One fact overlooked by proponents of overthrowing the Sykes-Picot borders is that borders can only change if the states on both sides agree or if both disintegrate. On none of Iraq's borders do such conditions prevail. A more realistic threat is that Iraq's borders endure but its internal cohesion crumbles without any formal administrative changes -- not devolution of the state, but instead, failure of the state.
Modern Iraqi governments have used two methods to hold the country together: buy the cooperation of the diverse population by recycling oil wealth through the central government, and use military force and intelligence services (paid for by petrodollars) to coerce those who still resist.
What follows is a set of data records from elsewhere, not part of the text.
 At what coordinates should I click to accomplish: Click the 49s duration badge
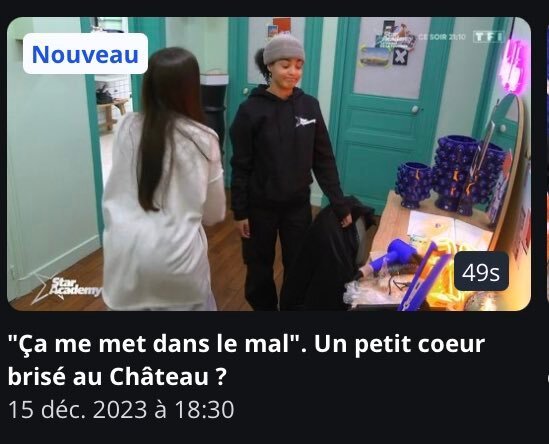coord(481,271)
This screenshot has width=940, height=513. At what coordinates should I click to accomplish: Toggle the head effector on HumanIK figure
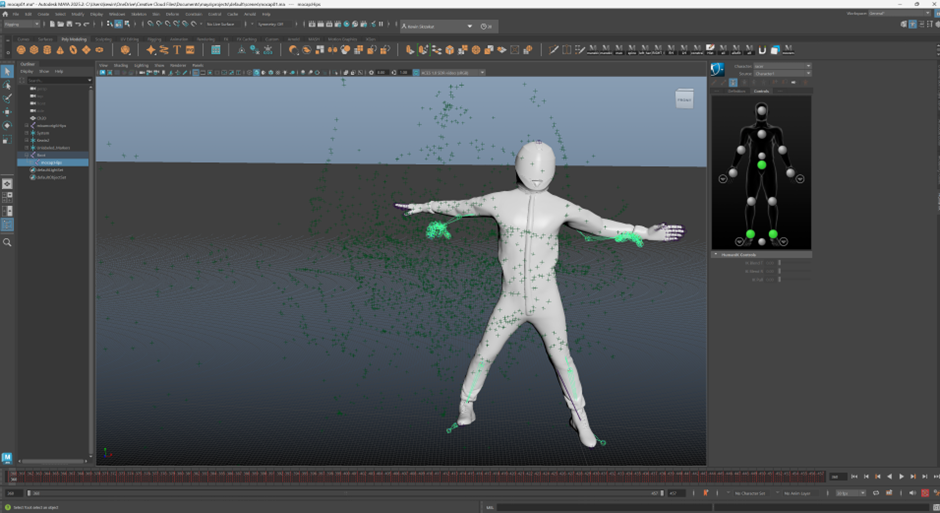tap(761, 109)
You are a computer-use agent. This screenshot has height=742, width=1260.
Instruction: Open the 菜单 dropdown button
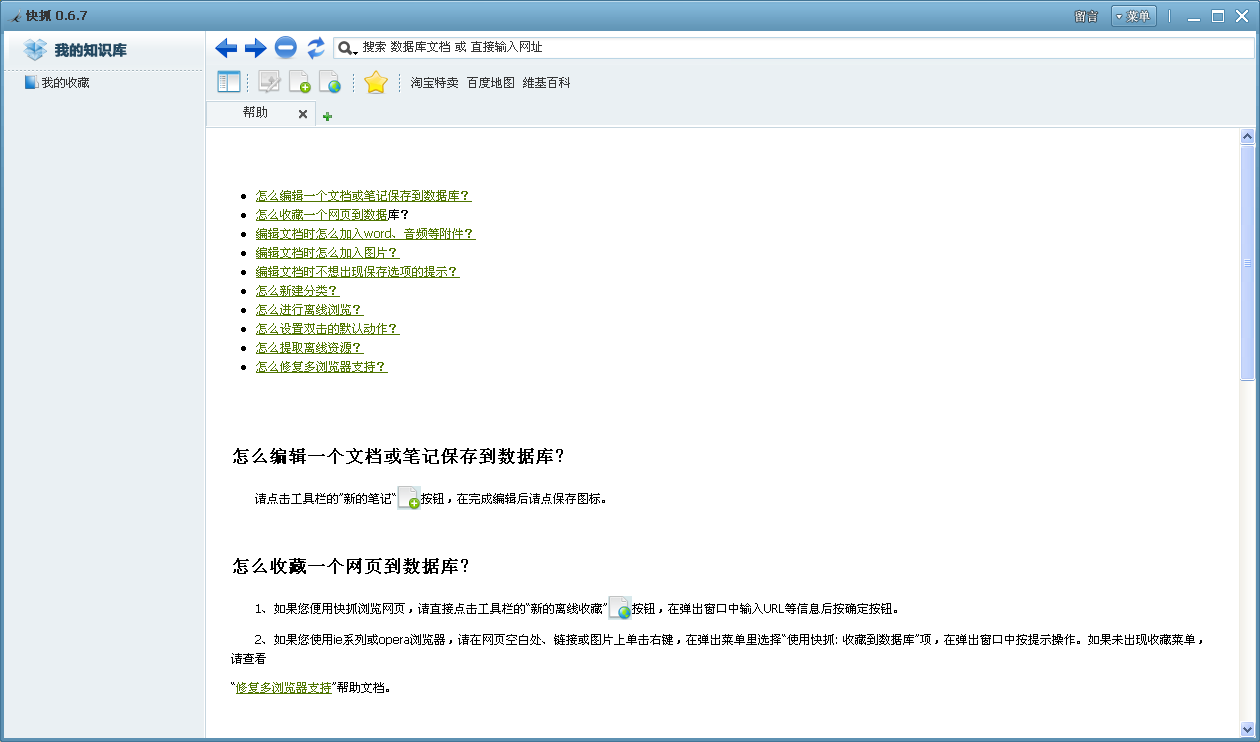(x=1133, y=16)
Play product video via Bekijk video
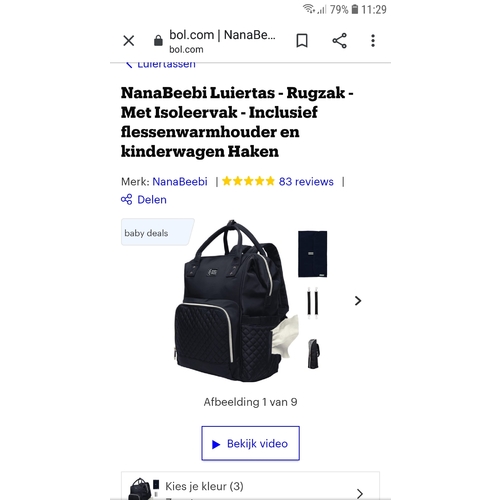 click(250, 443)
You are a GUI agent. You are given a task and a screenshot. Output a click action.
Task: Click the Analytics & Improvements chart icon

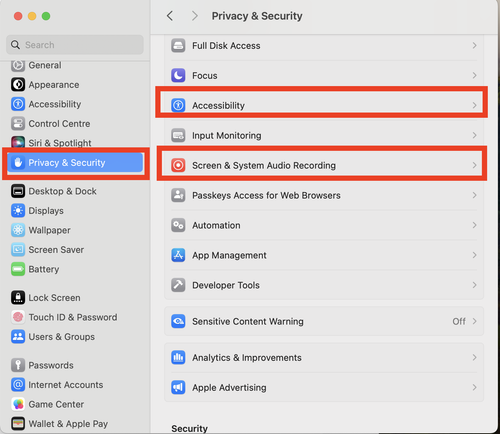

The first option -- buying off the population -- is slowly disappearing in a low oil price environment where Iraq's reconstruction needs and population outstrips its resources. Though Iraq's military may grow stronger, the military tool has been made less useful by the growth of military rivals -- the Kurdish Peshmerga and persistent Sunni insurgencies -- and by international opposition to such coercive measures.
The last remaining alternative is the exact vision that the United States sought to impose on Iraq in 2003: that of a representative democracy that would incentivize membership for all of Iraq's components. The prospect of ethnic and sectarian reconciliation, and of unifying leadership, is emerging as a motif in Iraq's next general elections, due in April or May 2018. Even if such unifying themes are only adopted by political leaders to improve their electoral strength and their post-electoral roles in government, this is preferable to an election fought by stoking ethnic and sectarian tensions, as was the case in other Iraqi elections since 2003.
In the aftermath of the Islamic State's defeat, there is the tantalizing potential for Iraq's first unifying election and potentially for its first issue-based (not identity-based) election campaign. It would be a shame if this prospect were swapped for an election defined by ethnic tensions between the post-referendum Kurdistan Region and federal Iraq, especially if this dynamic ultimately benefited Iranian-backed militias who may exploit ethnic fault lines to undermine moderates such as Prime Minister Haider al-Abadi. The United States and the United Nations need to strongly support a process of dialogue between Baghdad and the Kurds in order that Iraq not only stays united, using whatever specific mechanisms Iraqis and Kurds wish, but also a stable and a positive actor within the Middle East.
Michael Knights, a Lafer Fellow with The Washington Institute, has worked in all of Iraq's provinces and spent time embedded with the country's security forces.